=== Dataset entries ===
────────────────────
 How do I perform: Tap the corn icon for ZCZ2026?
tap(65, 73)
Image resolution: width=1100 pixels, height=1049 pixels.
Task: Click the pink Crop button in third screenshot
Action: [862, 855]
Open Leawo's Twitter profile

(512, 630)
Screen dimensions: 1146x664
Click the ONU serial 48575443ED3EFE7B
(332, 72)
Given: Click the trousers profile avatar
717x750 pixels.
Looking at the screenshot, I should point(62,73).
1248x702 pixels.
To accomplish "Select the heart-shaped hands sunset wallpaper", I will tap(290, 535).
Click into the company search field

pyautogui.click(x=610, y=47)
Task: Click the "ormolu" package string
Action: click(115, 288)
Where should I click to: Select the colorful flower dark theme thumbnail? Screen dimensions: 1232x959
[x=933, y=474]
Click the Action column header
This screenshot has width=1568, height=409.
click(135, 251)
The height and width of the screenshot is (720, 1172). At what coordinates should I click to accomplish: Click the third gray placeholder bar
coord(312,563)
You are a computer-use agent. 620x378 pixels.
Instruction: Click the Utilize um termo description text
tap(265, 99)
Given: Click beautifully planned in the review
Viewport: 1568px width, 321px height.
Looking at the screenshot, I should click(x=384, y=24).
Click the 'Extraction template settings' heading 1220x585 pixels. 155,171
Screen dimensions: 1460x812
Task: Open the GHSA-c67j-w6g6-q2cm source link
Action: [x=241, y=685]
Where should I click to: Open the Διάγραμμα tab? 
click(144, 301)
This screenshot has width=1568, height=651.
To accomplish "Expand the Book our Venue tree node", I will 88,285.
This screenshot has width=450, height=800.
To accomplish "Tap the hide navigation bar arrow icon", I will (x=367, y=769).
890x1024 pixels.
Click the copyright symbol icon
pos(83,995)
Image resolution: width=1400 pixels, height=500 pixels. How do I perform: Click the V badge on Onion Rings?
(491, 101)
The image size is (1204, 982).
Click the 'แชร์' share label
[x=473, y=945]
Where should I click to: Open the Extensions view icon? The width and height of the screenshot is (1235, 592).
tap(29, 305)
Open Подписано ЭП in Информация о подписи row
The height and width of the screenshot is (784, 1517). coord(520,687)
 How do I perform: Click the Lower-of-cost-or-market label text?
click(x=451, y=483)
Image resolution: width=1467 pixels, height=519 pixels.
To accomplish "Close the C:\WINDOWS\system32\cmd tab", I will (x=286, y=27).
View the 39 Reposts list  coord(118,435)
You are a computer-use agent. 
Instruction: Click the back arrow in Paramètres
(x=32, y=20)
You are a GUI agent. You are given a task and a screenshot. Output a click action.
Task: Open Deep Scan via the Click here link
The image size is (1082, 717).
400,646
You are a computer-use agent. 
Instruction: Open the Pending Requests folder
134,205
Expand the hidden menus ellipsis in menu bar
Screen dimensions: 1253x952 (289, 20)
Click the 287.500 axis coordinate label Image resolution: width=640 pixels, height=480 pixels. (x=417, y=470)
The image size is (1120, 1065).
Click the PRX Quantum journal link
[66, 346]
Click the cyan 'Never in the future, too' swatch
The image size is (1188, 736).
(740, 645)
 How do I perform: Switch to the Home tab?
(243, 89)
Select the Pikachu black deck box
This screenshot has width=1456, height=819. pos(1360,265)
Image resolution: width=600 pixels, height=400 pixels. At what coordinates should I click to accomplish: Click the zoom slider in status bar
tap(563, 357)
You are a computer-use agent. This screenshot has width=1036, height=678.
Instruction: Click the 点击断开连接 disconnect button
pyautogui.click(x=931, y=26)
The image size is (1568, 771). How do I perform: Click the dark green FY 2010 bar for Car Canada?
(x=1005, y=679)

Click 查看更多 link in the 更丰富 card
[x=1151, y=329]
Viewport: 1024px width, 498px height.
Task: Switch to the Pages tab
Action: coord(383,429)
────────────────────
=== Exercise details ===
Having read the records above, reproduce each one exactly.

=== Solution for this task ===
 How do I perform: Tap the corn icon for ZCZ2026?
tap(65, 73)
Image resolution: width=1100 pixels, height=1049 pixels.
Task: Click the pink Crop button in third screenshot
Action: [862, 855]
Open Leawo's Twitter profile

(512, 630)
Screen dimensions: 1146x664
Click the ONU serial 48575443ED3EFE7B
(332, 72)
Given: Click the trousers profile avatar
717x750 pixels.
Looking at the screenshot, I should point(62,73).
1248x702 pixels.
To accomplish "Select the heart-shaped hands sunset wallpaper", I will tap(290, 535).
Click into the company search field

pyautogui.click(x=610, y=47)
Task: Click the "ormolu" package string
Action: click(115, 288)
Where should I click to: Select the colorful flower dark theme thumbnail? Screen dimensions: 1232x959
[x=933, y=474]
Click the Action column header
This screenshot has width=1568, height=409.
click(135, 251)
The height and width of the screenshot is (720, 1172). At what coordinates should I click to accomplish: Click the third gray placeholder bar
coord(312,563)
You are a computer-use agent. 620x378 pixels.
Instruction: Click the Utilize um termo description text
tap(265, 99)
Given: Click beautifully planned in the review
Viewport: 1568px width, 321px height.
Looking at the screenshot, I should click(x=384, y=24).
Click the 'Extraction template settings' heading 1220x585 pixels. 155,171
Screen dimensions: 1460x812
Task: Open the GHSA-c67j-w6g6-q2cm source link
Action: [x=241, y=685]
Where should I click to: Open the Διάγραμμα tab? 
click(144, 301)
This screenshot has width=1568, height=651.
To accomplish "Expand the Book our Venue tree node", I will 88,285.
This screenshot has width=450, height=800.
To accomplish "Tap the hide navigation bar arrow icon", I will (x=367, y=769).
890x1024 pixels.
Click the copyright symbol icon
pos(83,995)
Image resolution: width=1400 pixels, height=500 pixels. How do I perform: Click the V badge on Onion Rings?
(491, 101)
The image size is (1204, 982).
Click the 'แชร์' share label
[x=473, y=945]
Where should I click to: Open the Extensions view icon? The width and height of the screenshot is (1235, 592).
tap(29, 305)
Open Подписано ЭП in Информация о подписи row
The height and width of the screenshot is (784, 1517). coord(520,687)
 How do I perform: Click the Lower-of-cost-or-market label text?
click(x=451, y=483)
Image resolution: width=1467 pixels, height=519 pixels.
To accomplish "Close the C:\WINDOWS\system32\cmd tab", I will (x=286, y=27).
View the 39 Reposts list  coord(118,435)
You are a computer-use agent. 
Instruction: Click the back arrow in Paramètres
(x=32, y=20)
You are a GUI agent. You are given a task and a screenshot. Output a click action.
Task: Open Deep Scan via the Click here link
The image size is (1082, 717).
400,646
You are a computer-use agent. 
Instruction: Open the Pending Requests folder
134,205
Expand the hidden menus ellipsis in menu bar
Screen dimensions: 1253x952 (289, 20)
Click the 287.500 axis coordinate label Image resolution: width=640 pixels, height=480 pixels. (x=417, y=470)
The image size is (1120, 1065).
Click the PRX Quantum journal link
[66, 346]
Click the cyan 'Never in the future, too' swatch
The image size is (1188, 736).
(740, 645)
 How do I perform: Switch to the Home tab?
(243, 89)
Select the Pikachu black deck box
This screenshot has width=1456, height=819. pos(1360,265)
Image resolution: width=600 pixels, height=400 pixels. At what coordinates should I click to accomplish: Click the zoom slider in status bar
tap(563, 357)
You are a computer-use agent. This screenshot has width=1036, height=678.
Instruction: Click the 点击断开连接 disconnect button
pyautogui.click(x=931, y=26)
The image size is (1568, 771). How do I perform: Click the dark green FY 2010 bar for Car Canada?
(x=1005, y=679)

Click 查看更多 link in the 更丰富 card
[x=1151, y=329]
Viewport: 1024px width, 498px height.
Task: Switch to the Pages tab
Action: coord(383,429)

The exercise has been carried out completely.